Per raggiungere l’obiettivo di inflazione, è evidente che la banca centrale dovrà progressivamente smettere di finanziare il Tesoro argentino: ed infatti il governatore, Federico Sturzenegger, ha detto che nel 2016 l’istituto di emissione effettuerà trasferimenti al Tesoro pari al 2,1% del Pil, destinati a scendere il prossimo anno all’1,5%. Già questo dovrebbe indurre, a parità di ogni altra condizione, una frenata dell’inflazione. Date queste premesse, il governo argentino dovrà vedersela da solo o quasi con un eventuale sforamento degli obiettivi di deficit. Visto che l’Argentina è tornata ad indebitarsi sui mercati internazionali, dopo aver chiuso il contenzioso con i “fondi avvoltoio”, il governo di Buenos Aires potrà fare a meno della stampante della propria banca centrale, ma sarà disciplinato dal mercato globale. A voler essere realisti, potremmo dire che questo è già un elemento di attenuazione della leggendaria sovranità, o meglio del significato malato del termine, quello che pare andare di moda dalle nostre parti. Evidente, comunque che, in presenza di inflation targeting, se il deficit pubblico non sarà disciplinato, la banca centrale argentina sarà costretta a tenere stretto il credito. Ecco il morso della realtà.
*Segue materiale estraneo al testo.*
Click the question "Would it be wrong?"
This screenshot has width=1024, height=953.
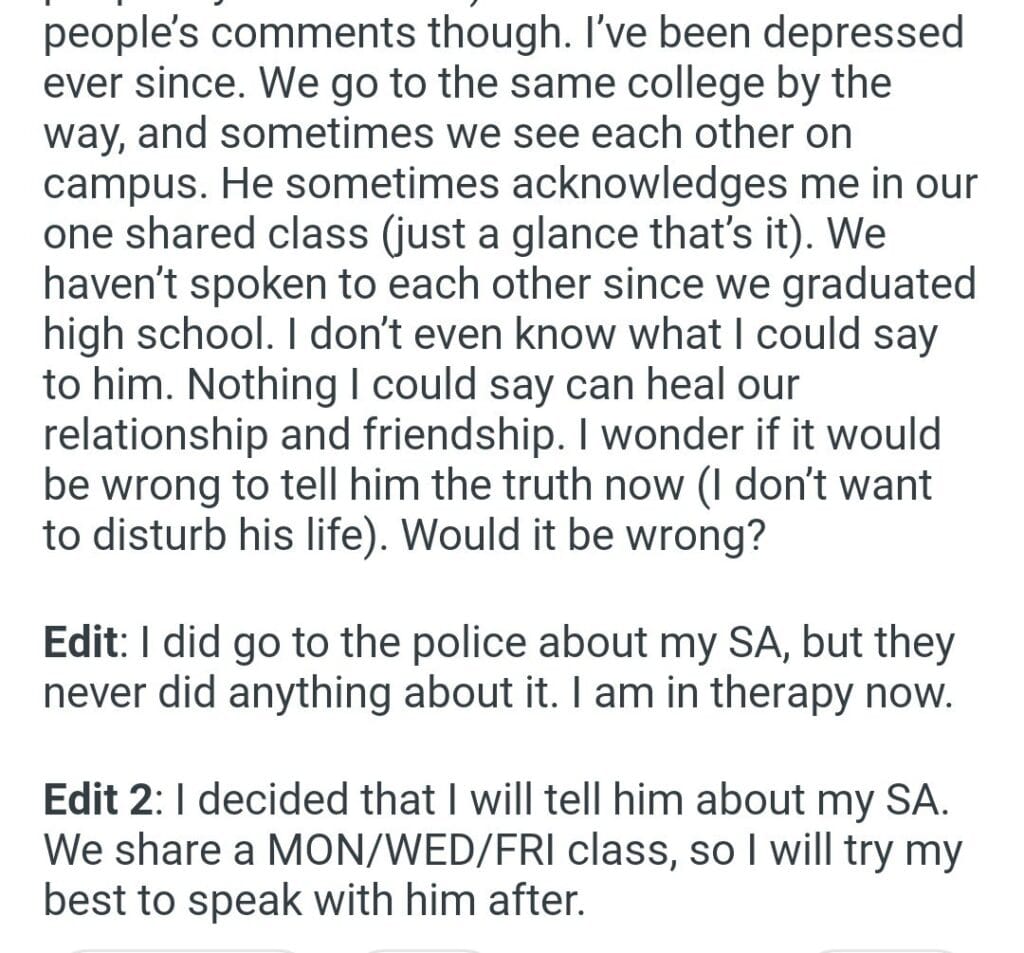click(583, 535)
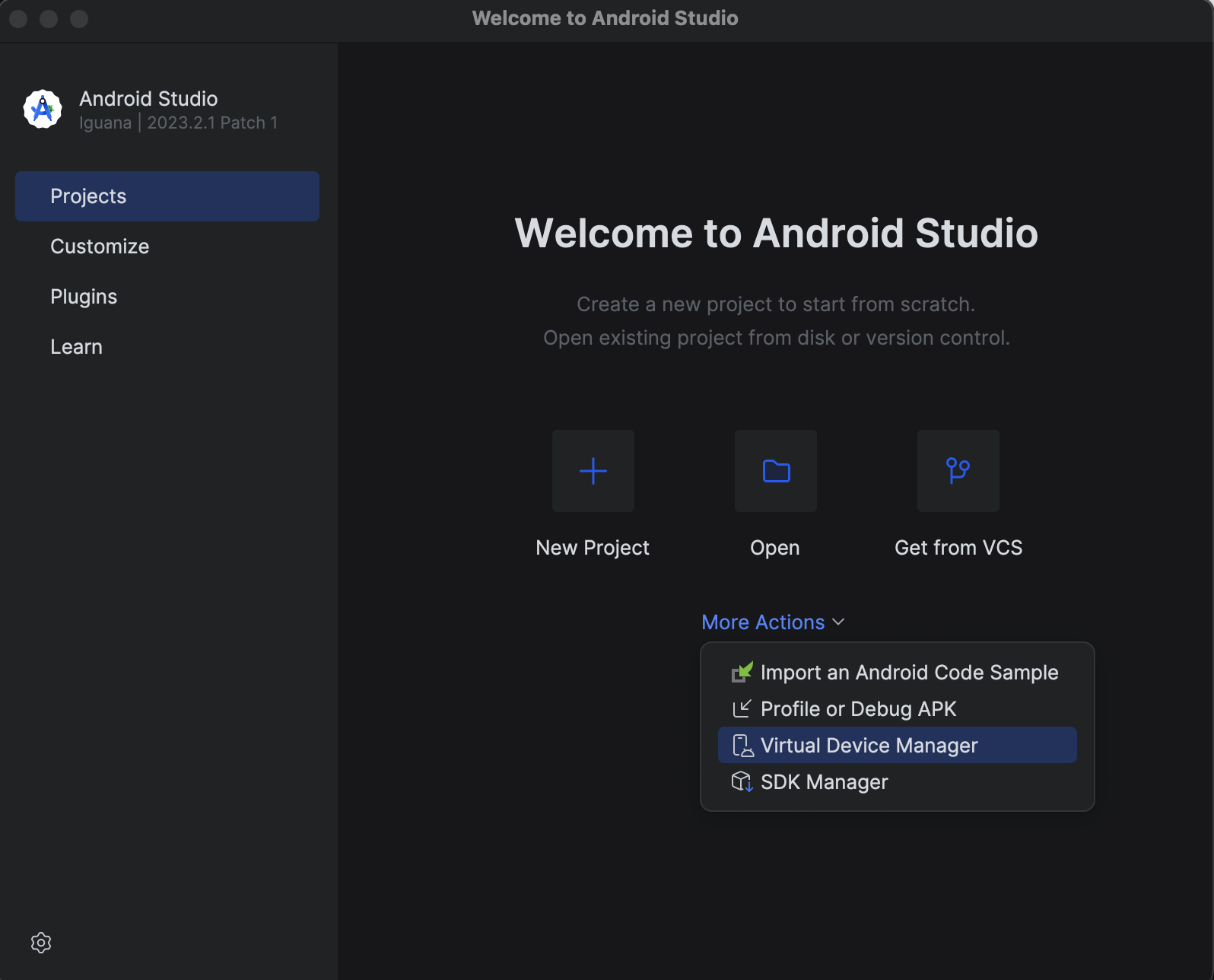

Nel frattempo, il parlamento argentino ha approvato il progetto di legge sulle partnership pubblico-private, che negli intendimenti del governo Macri servirà a far affluire capitali esteri nel paese. La legge prevede che le autorità pubbliche mettano a gara concessioni di durata massima trentacinquennale per la realizzazione di infrastrutture, edilizia abitativa, servizi, investimenti produttivi, ricerca applicata ed innovazione tecnologica. Le concessioni saranno assegnate a partner privati secondo il meccanismo dell’asta al ribasso, e dovranno fissare un “ragionevole profitto”. Il voto del Senato ha mostrato una confortevole maggioranza pro-governativa, perché molti senatori di opposizione hanno votato a favore, in rappresentanza delle province. Fallito il tentativo di dare la precedenza alle imprese domestiche su quelle internazionali. Anche perché il paese ha disperato bisogno di capitali esteri, questa è la realtà. Anche per questo motivo nel disegno di legge è stato inserito l’arbitrato internazionale per la gestione del contenzioso. Altro duro colpo ai sovranisti argentini, che come zuccherino hanno avuto la concessione di controlli dei contratti da parte della corte dei conti nazionale.

Altro dato a conferma della fine dell’autarchia finanziaria argentina è quello del saldo delle partite correnti del secondo trimestre. Il deficit è cresciuto del 15%, causato soprattutto dal settore dei servizi, in particolare dal turismo, con aumento dei viaggi all’estero degli argentini che ha superato per esborsi gli ingressi turistici nel paese. Ai tempi della Kirchnernomics, un aumento del deficit delle partite correnti avrebbe causato nuovi feroci e creativi controlli valutari, con compressione delle importazioni. Oggi, grazie al ritorno dell’Argentina sui mercati internazionali, viene finanziato dall’emissione di debito: nel secondo trimestre, il paese ha avuto un surplus del conto dei capitali di 3,9 miliardi di dollari, grazie all’emissione di obbligazioni internazionali per ben 16,4 miliardi di dollari. Con un deficit delle partite correnti di 2,7 miliardi di dollari nel secondo trimestre, ciò significa che le riserve valutarie del paese sono aumentate quindi di 1,1 miliardi di dollari. Attenzione: non è il paese di Bengodi, è debito estero. Quindi servirà impiegare bene quei fondi, o la punizione sarà pesante.

Ma tutti questi episodi raccontano una cosa sola: la sovrana Argentina della galleria degli orrori di policy della Presidenta Kirchner è tornata alla realtà ed al mondo. Non sarà una passeggiata su un tappeto di rose: ci saranno e ci sono evidenti sofferenze, ma siamo al risveglio dal sogno populista divenuto incubo, quello dove la realtà non aveva diritto di cittadinanza.